Goal> Copy down the lines below word for word, starting with the line containing "Focus the Inserir Título text box" and going on through the line containing "tap(67, 249)", and nothing else.

Input material>
# # # # # # #

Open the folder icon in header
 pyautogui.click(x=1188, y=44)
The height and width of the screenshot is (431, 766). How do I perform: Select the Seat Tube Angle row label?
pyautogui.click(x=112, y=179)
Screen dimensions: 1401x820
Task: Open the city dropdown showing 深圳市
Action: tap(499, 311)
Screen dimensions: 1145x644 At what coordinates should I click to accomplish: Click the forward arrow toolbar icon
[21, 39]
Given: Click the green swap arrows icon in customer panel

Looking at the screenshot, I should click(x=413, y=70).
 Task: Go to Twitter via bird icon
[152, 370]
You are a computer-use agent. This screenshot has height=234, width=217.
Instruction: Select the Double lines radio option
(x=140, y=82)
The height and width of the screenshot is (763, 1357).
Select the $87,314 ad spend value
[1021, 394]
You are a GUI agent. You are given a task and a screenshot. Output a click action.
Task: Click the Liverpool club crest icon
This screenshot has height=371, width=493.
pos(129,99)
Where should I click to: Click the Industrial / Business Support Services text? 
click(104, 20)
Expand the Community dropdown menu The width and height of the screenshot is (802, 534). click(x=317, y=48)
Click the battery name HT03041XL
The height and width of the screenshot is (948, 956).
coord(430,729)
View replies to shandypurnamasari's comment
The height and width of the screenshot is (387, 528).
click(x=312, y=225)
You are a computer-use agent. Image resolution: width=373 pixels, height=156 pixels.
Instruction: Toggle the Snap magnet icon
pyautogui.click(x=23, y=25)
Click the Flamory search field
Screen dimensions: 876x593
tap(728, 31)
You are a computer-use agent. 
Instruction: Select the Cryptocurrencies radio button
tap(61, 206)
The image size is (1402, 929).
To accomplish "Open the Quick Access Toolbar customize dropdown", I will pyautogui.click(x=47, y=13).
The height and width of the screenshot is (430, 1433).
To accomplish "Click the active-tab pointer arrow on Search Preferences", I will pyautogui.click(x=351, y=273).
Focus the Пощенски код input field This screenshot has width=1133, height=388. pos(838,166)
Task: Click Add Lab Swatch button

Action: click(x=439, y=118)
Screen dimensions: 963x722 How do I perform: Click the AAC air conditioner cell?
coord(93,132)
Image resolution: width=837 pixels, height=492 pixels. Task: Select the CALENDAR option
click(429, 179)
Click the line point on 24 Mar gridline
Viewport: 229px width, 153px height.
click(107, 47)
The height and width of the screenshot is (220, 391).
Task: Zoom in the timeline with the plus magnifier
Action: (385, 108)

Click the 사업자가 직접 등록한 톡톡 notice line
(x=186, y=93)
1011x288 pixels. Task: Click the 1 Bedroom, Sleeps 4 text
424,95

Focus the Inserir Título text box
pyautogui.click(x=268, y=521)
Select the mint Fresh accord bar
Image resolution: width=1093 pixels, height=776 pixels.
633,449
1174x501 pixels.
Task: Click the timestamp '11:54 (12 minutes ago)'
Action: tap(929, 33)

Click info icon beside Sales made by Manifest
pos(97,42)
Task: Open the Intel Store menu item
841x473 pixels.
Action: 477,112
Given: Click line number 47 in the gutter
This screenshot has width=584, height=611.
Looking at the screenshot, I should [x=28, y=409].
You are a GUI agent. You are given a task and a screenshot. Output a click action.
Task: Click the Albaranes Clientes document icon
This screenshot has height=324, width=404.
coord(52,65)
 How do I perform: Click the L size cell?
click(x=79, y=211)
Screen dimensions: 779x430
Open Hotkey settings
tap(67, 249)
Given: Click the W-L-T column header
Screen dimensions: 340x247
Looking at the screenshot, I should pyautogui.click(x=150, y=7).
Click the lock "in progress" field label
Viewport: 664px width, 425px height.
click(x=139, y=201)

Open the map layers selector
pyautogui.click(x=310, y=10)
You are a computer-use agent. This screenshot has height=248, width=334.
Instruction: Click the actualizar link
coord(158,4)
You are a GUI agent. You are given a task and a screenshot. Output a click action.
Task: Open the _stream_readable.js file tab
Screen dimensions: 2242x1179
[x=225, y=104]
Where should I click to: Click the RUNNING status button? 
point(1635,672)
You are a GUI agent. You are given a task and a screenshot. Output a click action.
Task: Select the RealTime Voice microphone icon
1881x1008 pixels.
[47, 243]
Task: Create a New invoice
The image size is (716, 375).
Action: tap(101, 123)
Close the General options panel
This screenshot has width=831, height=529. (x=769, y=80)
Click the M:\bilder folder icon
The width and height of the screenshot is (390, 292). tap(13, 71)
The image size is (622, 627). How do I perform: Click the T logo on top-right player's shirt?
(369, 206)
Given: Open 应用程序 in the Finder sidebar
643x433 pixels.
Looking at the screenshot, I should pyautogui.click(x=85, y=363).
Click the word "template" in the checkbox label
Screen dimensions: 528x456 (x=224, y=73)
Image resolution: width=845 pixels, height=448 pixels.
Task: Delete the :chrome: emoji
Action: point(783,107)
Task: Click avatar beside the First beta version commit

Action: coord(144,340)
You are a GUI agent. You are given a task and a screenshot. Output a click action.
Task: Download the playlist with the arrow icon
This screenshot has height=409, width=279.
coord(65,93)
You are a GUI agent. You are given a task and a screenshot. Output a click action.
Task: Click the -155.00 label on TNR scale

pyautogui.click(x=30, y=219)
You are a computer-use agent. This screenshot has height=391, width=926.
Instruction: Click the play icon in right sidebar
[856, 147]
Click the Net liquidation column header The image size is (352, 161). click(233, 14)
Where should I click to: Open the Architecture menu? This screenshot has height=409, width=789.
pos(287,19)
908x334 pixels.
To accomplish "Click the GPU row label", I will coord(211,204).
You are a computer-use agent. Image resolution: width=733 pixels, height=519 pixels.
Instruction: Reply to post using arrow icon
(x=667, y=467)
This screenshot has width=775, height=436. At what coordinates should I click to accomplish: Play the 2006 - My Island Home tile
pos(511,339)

# # # # # # #

Answer in full>
Focus the Inserir Título text box
pyautogui.click(x=268, y=521)
Select the mint Fresh accord bar
Image resolution: width=1093 pixels, height=776 pixels.
633,449
1174x501 pixels.
Task: Click the timestamp '11:54 (12 minutes ago)'
Action: tap(929, 33)

Click info icon beside Sales made by Manifest
pos(97,42)
Task: Open the Intel Store menu item
841x473 pixels.
Action: 477,112
Given: Click line number 47 in the gutter
This screenshot has width=584, height=611.
Looking at the screenshot, I should [x=28, y=409].
You are a GUI agent. You are given a task and a screenshot. Output a click action.
Task: Click the Albaranes Clientes document icon
This screenshot has height=324, width=404.
coord(52,65)
 How do I perform: Click the L size cell?
click(x=79, y=211)
Screen dimensions: 779x430
Open Hotkey settings
tap(67, 249)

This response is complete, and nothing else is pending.